USDA inspectors were also among the tens of thousands of federal employees who were offered a buyout or early retirement in exchange for walking away from their jobs. In a piece published this week, NPR spoke with one of them, a meat and poultry plant inspector in Wisconsin who worked in the role for 38 years. Now, she told NPR, because of these cutbacks, inspectors that once had to inspect 4 plants per day are expected to inspect 8. A feat which, according to the inspector, is impossible to do. Which means that meat and poultry inspections are either being done hastily or not at all. But in a statement emailed to NPR, the USDA claimed that front-line inspectors and veterinarians from the agency were exempt from the offer of early retirement. They claimed inspectors were not given the opportunity to walk away from the job, because of the essential nature of their work. Interesting, considering NPR literally spoke to someone who did. In fact, NPR revealed it had “reviewed emails sent from USDA officials urging inspectors to take the early retirement deal and confirming their eligibility for it, as well as a document listing eligible job categories, including consumer safety inspector and slaughterhouses inspectors.” A boldfaced lie coming from the department tasked with making sure there isn’t literal shit in my food does not bode well. This, on top of chaos at the FDA, where scientists are supposed to test foods for contaminations, and staffing cuts at the CDC, tasked with communicating important foodborne illness outbreaks and recalls with the public, means that every level of our food system, from the fields to the factories to the grocery stores, is less monitored and at greater risk of making all of us sick.

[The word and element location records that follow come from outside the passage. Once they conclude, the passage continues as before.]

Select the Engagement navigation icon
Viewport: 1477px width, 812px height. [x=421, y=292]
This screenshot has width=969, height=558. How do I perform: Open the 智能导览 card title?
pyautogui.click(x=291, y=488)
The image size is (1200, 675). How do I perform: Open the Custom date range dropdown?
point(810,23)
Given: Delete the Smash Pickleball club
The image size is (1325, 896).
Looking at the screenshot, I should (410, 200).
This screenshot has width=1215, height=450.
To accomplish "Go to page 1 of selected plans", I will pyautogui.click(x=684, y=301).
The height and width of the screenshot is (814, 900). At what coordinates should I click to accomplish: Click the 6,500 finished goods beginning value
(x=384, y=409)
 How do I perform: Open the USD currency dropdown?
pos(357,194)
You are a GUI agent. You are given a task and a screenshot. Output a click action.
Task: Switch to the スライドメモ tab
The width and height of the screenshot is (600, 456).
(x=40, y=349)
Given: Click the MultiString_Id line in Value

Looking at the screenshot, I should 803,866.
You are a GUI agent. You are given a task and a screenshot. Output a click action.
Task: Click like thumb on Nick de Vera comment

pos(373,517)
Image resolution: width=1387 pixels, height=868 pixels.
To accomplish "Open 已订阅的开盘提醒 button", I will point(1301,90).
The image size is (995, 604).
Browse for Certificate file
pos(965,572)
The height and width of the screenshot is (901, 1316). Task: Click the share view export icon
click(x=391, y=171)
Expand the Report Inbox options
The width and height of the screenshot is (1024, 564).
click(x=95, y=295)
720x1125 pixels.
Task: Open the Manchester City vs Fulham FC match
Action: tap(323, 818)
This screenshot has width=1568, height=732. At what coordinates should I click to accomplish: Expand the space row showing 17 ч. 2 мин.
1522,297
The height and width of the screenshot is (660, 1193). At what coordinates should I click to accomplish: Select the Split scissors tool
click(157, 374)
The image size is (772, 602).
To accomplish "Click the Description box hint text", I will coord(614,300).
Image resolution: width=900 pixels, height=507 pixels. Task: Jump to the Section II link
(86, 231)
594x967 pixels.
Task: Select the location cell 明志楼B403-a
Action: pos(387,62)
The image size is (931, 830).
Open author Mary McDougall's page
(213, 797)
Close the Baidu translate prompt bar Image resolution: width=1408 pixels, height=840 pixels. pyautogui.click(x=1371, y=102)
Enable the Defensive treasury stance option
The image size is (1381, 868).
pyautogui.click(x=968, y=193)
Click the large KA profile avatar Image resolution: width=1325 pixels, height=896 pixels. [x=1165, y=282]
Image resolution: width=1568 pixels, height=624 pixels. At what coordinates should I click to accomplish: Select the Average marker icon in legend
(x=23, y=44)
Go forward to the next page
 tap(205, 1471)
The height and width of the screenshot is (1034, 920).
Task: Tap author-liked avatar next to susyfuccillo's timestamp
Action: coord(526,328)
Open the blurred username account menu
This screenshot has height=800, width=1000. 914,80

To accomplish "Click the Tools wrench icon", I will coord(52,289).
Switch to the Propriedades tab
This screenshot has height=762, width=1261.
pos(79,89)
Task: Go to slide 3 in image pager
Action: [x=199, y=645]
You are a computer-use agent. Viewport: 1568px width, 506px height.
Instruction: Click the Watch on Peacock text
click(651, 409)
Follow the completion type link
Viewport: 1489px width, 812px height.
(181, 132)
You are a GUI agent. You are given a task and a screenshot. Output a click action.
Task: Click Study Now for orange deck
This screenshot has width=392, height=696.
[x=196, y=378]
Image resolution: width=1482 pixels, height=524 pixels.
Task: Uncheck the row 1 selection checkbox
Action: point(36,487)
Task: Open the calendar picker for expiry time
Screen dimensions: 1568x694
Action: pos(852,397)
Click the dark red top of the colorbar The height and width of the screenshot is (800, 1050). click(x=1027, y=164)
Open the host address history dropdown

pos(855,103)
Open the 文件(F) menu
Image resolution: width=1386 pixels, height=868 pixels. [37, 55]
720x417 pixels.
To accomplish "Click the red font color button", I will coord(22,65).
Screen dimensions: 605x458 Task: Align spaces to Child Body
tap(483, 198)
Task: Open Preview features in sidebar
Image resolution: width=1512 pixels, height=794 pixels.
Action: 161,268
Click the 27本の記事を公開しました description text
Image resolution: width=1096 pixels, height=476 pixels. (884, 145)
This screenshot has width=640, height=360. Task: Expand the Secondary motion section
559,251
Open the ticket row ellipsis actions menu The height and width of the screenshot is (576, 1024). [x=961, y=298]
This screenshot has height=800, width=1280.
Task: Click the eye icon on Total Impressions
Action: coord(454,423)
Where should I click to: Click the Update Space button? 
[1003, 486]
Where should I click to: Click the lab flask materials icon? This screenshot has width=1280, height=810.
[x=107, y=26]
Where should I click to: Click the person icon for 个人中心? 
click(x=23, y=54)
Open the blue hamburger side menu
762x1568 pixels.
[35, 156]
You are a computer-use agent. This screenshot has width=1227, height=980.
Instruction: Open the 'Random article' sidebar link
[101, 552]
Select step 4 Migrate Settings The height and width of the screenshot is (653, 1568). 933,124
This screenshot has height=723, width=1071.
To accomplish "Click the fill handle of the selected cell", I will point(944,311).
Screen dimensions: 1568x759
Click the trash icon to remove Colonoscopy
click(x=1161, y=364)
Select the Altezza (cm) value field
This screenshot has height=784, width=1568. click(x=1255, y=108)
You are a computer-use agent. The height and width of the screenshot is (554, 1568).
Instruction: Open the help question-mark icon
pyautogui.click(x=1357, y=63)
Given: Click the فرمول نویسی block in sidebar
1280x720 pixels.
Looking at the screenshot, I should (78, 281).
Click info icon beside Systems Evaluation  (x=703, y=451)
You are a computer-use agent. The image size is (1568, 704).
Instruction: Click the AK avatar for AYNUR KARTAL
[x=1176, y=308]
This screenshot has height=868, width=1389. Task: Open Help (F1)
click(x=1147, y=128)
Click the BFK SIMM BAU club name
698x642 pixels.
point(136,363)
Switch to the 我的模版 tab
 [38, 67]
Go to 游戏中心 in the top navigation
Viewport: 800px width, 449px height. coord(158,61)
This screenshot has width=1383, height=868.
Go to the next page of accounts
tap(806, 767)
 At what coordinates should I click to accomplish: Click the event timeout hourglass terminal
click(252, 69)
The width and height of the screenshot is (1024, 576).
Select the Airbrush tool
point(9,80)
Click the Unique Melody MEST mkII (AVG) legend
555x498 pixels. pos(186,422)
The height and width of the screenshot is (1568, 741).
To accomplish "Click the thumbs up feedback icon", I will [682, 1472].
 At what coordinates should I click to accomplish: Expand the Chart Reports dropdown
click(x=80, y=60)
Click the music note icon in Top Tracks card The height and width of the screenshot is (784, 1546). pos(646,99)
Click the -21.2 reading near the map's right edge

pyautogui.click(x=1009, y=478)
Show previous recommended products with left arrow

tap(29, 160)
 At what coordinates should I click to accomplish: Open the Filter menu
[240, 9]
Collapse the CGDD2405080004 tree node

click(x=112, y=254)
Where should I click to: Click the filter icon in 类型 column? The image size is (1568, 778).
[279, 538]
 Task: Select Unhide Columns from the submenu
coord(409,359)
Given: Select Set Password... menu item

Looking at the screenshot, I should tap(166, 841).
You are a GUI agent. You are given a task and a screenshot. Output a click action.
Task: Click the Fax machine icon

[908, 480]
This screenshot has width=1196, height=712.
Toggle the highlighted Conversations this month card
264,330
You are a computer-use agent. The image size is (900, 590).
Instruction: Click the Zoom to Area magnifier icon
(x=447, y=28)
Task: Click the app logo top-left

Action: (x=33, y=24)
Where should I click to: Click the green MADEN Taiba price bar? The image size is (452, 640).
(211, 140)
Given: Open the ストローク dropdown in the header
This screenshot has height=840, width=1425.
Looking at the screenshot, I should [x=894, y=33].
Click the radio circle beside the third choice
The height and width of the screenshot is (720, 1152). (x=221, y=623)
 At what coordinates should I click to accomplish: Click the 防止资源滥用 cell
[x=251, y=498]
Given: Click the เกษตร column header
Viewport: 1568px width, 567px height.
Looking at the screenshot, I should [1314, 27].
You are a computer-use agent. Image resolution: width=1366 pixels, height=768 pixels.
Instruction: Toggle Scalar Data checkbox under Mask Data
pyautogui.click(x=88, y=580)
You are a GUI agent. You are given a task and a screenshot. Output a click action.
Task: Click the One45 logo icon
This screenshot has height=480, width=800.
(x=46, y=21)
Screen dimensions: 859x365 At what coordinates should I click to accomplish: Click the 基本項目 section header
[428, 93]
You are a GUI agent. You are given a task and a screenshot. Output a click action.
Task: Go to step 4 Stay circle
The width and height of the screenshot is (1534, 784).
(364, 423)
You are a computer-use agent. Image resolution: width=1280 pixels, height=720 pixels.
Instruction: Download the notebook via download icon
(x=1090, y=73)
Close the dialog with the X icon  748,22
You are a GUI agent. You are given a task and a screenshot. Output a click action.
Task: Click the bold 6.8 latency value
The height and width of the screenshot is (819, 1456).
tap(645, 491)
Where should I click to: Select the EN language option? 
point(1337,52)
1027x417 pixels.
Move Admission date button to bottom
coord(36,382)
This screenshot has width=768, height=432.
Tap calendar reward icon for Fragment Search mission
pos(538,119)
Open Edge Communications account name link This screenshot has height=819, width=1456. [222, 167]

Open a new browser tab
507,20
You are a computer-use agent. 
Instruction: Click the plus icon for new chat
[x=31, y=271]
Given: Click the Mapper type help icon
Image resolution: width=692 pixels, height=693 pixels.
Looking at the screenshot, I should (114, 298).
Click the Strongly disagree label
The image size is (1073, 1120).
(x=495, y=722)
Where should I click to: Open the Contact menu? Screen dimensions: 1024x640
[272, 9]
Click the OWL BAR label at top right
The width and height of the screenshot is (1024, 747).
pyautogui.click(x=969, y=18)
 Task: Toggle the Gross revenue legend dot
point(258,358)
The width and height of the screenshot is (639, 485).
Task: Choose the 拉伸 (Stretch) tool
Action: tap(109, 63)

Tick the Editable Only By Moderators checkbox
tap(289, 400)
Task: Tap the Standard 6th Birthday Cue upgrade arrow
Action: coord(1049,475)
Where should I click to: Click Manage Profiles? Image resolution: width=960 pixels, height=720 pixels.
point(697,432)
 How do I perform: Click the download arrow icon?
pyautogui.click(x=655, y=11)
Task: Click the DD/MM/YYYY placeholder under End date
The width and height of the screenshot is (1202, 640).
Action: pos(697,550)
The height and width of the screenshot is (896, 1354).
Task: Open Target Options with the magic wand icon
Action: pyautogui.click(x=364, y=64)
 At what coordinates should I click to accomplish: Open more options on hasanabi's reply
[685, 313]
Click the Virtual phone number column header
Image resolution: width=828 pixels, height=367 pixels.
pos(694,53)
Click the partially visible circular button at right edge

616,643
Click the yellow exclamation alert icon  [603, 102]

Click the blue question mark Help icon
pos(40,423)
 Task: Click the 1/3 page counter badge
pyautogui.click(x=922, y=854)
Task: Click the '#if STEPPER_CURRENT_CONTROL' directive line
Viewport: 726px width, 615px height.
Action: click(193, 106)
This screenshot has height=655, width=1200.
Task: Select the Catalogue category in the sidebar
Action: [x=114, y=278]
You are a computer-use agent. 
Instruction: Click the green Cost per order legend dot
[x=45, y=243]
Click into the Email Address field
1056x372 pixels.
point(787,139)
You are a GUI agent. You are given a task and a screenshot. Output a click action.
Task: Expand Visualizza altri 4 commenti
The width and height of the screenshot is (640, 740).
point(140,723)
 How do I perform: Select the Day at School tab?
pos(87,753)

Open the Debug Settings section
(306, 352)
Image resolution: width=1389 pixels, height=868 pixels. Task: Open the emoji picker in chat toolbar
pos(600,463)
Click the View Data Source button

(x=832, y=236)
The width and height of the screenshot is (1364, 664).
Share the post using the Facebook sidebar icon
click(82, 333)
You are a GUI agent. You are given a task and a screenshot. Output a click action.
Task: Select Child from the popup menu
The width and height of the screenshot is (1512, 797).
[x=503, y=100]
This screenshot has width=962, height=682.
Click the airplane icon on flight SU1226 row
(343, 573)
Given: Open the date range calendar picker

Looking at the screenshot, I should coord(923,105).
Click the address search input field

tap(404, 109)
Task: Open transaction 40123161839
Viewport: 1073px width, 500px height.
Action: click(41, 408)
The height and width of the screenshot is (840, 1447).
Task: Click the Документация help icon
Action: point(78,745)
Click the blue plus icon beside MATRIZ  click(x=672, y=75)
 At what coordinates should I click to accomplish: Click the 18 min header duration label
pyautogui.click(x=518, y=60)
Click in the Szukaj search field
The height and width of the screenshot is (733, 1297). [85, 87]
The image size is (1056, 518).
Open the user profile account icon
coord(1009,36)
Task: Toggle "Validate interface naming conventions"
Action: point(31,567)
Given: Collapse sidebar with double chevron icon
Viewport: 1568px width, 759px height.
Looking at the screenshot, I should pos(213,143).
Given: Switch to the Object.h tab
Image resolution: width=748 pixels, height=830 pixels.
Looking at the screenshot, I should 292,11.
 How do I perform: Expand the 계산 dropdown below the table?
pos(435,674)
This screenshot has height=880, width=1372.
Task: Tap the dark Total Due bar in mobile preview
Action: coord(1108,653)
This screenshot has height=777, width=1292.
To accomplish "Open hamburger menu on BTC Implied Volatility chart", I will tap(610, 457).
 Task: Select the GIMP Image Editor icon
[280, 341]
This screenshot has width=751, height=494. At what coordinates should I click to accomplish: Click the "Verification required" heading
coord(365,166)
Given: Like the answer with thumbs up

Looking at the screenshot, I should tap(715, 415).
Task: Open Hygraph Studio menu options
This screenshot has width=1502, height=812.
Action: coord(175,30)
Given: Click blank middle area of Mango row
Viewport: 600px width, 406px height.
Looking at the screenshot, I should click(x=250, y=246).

In the face of these roll backs, Secretary of Agriculture Brooke Rollins, who used to serve as ethics advisor to Texas governor Rick Perry, to give you a sense of her legal acumen, announced gleefully that the USDA has graciously extended funding to the states to manage their own food inspections–a whopping sum of $14.5 million. I reread the announcement a couple of times, and I’m quite certain that sum is the total of all money given to states in this new wave of funding. If my math is correct, which it rarely is, that’s less than $300,000 per state. To take over the monumental task that the federal government is abandoning, one that necessarily requires federal oversight because food travels across state lines so frequently it is impossible for each individual state to adequately oversee the food coming into and going out of its territory. The announcement from the USDA, which assures Americans that this much-needed funding will protect the safety of the meat and poultry that lands on their tables, is nothing short of state-sponsored propaganda. A drop in the bucket, fluffed up to look like something more than it is. Meanwhile, outbreaks are happening and the Trump administration is purposefully not reporting them to the public.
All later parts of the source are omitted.